**WHAT IS REQUIRED**
Repeat the records below line by line, exactly, finishing on the line that contains "[Search] (583, 82)".

[Stored items]
§

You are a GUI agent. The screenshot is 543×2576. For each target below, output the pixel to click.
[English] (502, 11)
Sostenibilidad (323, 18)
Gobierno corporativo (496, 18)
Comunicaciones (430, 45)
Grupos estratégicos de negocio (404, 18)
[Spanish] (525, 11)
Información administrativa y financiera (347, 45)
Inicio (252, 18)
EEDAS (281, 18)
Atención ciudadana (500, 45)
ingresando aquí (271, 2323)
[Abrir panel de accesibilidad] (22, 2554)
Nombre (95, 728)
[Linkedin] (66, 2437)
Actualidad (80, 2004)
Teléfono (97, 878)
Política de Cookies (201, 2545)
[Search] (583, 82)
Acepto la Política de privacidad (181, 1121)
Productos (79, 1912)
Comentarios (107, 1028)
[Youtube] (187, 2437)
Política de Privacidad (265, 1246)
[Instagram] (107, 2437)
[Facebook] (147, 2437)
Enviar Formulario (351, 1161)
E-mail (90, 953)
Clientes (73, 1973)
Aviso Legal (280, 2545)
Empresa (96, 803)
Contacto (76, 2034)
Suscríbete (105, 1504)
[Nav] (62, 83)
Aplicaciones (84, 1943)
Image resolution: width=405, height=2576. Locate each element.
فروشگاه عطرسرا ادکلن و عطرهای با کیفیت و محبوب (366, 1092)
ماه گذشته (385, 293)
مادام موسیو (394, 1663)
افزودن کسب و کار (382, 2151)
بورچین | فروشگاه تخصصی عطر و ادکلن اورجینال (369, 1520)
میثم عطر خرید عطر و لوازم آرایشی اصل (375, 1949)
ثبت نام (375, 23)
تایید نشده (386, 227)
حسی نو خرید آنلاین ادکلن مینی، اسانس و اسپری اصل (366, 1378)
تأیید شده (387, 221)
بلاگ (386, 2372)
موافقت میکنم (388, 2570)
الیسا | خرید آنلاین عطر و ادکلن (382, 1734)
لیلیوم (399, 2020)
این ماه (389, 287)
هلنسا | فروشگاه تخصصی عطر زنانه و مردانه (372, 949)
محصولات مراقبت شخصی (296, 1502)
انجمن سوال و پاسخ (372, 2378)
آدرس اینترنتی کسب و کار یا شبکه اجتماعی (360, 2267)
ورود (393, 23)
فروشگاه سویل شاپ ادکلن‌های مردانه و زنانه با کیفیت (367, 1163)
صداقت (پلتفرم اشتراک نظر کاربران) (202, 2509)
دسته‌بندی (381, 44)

§

**YOUR SOLUTION**
You are a GUI agent. The screenshot is 543×2576. For each target below, output the pixel to click.
[English] (502, 11)
Sostenibilidad (323, 18)
Gobierno corporativo (496, 18)
Comunicaciones (430, 45)
Grupos estratégicos de negocio (404, 18)
[Spanish] (525, 11)
Información administrativa y financiera (347, 45)
Inicio (252, 18)
EEDAS (281, 18)
Atención ciudadana (500, 45)
ingresando aquí (271, 2323)
[Abrir panel de accesibilidad] (22, 2554)
Nombre (95, 728)
[Linkedin] (66, 2437)
Actualidad (80, 2004)
Teléfono (97, 878)
Política de Cookies (201, 2545)
[Search] (583, 82)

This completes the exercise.